The Signal

Patience is needed to know the story

- By Phillip Alder

Elbert Hubbard, a writer and publisher who died aboard the torpedoed RMS Lusitania on May 7, 1915, said, “How many a man has thrown up his hands at a time when a little more effort, a little more patience would have achieved success?”

Bridge defenders can be like that. Sometimes you need a little patience to learn exactly what to do. In this example, look at the East and North hands. Your partner, West, leads a fourth-highest spade four against four hearts. How should you patiently plan the defense?

After South opened with a vulnerable three hearts, North bid game more in hope than in expectatio­n. However, he knew that the contract might be laydown; and if not, perhaps the defense would not be perfect.

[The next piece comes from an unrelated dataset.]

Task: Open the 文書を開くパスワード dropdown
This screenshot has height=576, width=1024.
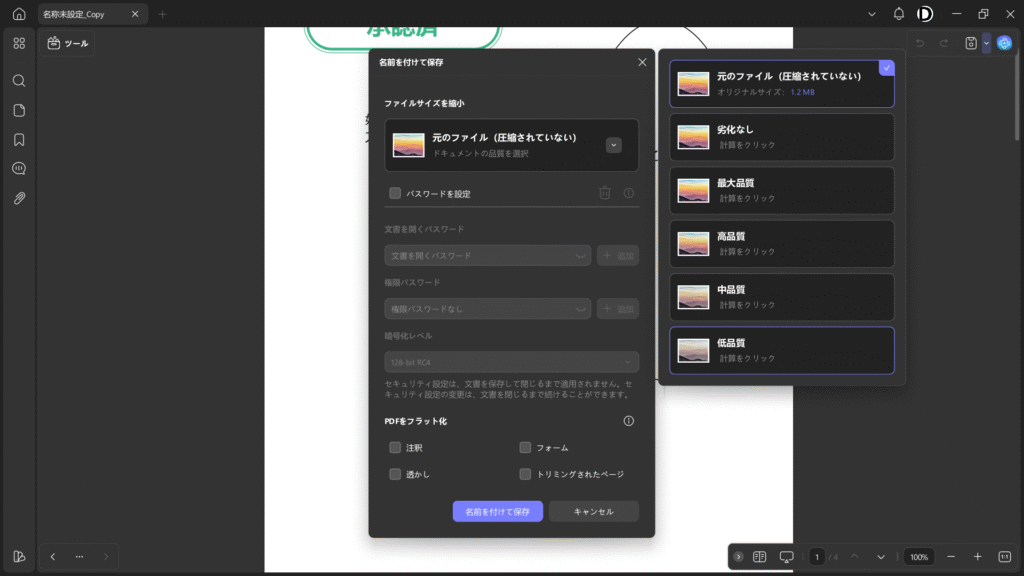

East knows that his side needs four tricks. From the dummy, these surely must be either three spades and one diamond or two spades and two diamonds. But which?

It depends upon how many spades West started with — four or five? It takes patience for East to find out which. He wins the first trick with his spade king and cashes the spade ace, looking carefully at his partner’s second spade.

If it is higher than the four, indicating that he began with four spades, East should cash the diamond ace, then lead his last spade.

Here, though, West plays the three, announcing that he began with five spades. Now East must shift at trick three to a low diamond. If West has the king, the ace and another diamond works; but not here. South must be forced to guess what to do.